Der breite und darüber hinaus offensichtlich gute Kader hat mit reihenweise starken Ergebnissen aufhorchen lassen und lediglich gegen die drei Konkurrenten aus den Top Vier verloren. "Das zeigt mal wieder, dass die Tabelle nicht lügt", meint Bartsch.
Das Paradebeispiel dafür, warum es derzeit einfach rund läuft, lieferte der 5:3-Sieg vor Wochenfrist beim TSV Dühren. "Wir lagen nach zehn Minuten mit 0:3 hinten und wussten überhaupt nicht, was jetzt los ist. Sie haben uns mit allen Mitteln angelaufen, was wir eigentlich machen wollten", sagt der Coach.

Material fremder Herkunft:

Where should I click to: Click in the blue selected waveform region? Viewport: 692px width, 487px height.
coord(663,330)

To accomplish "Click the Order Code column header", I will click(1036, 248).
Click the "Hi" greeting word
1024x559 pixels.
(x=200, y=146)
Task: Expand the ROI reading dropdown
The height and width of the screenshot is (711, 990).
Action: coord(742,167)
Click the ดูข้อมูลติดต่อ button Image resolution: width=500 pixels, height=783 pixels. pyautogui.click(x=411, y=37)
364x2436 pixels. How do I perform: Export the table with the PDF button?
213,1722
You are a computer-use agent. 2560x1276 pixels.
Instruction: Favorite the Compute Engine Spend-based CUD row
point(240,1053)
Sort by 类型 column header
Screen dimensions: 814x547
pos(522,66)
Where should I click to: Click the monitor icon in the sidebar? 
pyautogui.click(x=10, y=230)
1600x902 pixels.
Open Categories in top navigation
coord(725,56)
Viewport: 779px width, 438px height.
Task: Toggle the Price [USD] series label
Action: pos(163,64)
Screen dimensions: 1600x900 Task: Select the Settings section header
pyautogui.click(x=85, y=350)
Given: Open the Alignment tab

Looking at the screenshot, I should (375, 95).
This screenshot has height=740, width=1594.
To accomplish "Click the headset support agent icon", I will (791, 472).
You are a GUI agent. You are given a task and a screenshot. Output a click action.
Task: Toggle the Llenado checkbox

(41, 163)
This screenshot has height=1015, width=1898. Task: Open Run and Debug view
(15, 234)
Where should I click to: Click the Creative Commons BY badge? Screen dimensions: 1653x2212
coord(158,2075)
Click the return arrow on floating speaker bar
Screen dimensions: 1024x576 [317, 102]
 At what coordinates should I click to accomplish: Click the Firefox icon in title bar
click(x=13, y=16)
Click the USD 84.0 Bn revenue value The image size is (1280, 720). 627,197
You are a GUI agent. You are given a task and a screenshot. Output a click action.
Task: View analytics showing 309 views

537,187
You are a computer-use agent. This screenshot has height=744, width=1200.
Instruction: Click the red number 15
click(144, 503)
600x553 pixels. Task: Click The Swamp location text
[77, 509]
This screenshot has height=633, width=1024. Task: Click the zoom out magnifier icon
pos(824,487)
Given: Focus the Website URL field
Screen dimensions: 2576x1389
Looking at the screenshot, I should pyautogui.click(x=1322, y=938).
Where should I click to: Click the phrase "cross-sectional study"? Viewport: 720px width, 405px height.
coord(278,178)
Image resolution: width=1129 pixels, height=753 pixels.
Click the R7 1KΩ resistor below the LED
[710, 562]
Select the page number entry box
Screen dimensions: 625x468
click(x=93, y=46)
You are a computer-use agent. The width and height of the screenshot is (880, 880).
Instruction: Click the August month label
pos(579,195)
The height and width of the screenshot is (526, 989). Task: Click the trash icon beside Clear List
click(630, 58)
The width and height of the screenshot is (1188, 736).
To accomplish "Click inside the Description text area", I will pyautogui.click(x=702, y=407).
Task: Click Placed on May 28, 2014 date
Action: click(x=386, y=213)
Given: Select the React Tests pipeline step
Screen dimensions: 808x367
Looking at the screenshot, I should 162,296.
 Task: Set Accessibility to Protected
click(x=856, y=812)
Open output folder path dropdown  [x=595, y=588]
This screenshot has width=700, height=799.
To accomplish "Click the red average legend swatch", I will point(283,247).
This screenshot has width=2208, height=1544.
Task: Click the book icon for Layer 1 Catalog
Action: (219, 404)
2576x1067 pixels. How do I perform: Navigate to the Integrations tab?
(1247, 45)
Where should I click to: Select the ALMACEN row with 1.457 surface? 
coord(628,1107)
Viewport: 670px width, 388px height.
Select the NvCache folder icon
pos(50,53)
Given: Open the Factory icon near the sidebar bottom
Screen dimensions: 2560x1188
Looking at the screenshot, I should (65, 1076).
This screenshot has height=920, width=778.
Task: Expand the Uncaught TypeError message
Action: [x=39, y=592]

Nach dem frühen Schock antworteten die Babstädter prompt, verkürzten nach einer Viertelstunde und einer halben Stunde auf 2:3, ehe zwei Treffer in der Nachspielzeit der ersten Hälfte die 4:3-Führung brachten. "Später hatten wir ab der 60. Minute quasi im Fünf-Minuten-Takt große Chancen, mussten aber bis zur Erlösung lange warten", sagt Bartsch und meint damit den 5:3-Endstand durch Lucas Bender.
Der Torschütze, der vergangene Runde in Bartschs erster SV-Saison ausgesetzt hat, kam ihm Sommer zurück und fragte seinen Coach, ob wieder in der Zweiten kicken könnte. "Nachdem ich ihn im Training gesehen habe, habe ich zu ihm gesagt, ´du spielst, aber nicht in der Zweiten´," schmunzelt der Trainer. Geschichten wie diese passen zur derzeitigen Form und Laune in Babstadt wie die sprichwörtliche Faust aufs Auge.
In den beiden ausstehenden Partien 2025, die jeweils zuhause stattfinden, wo die Truppe ohnehin immer stark ist und in diesem Tableau sogar Rang zwei belegt, sollen weitere Zähler her, um die Position im vorderen Drittel zu festigen. "Jetzt zählt erst einmal nur Zaisenhausen, das wird schwierig genug", warnt Bartsch vor einem, "sehr unangenehmen Gegner", der am Sonntag kommt. Sieben Tage darauf reist der Primus TSV Ittlingen zum Jahresabschluss nach Babstadt und erwartet dort erhöhte Stolpergefahr.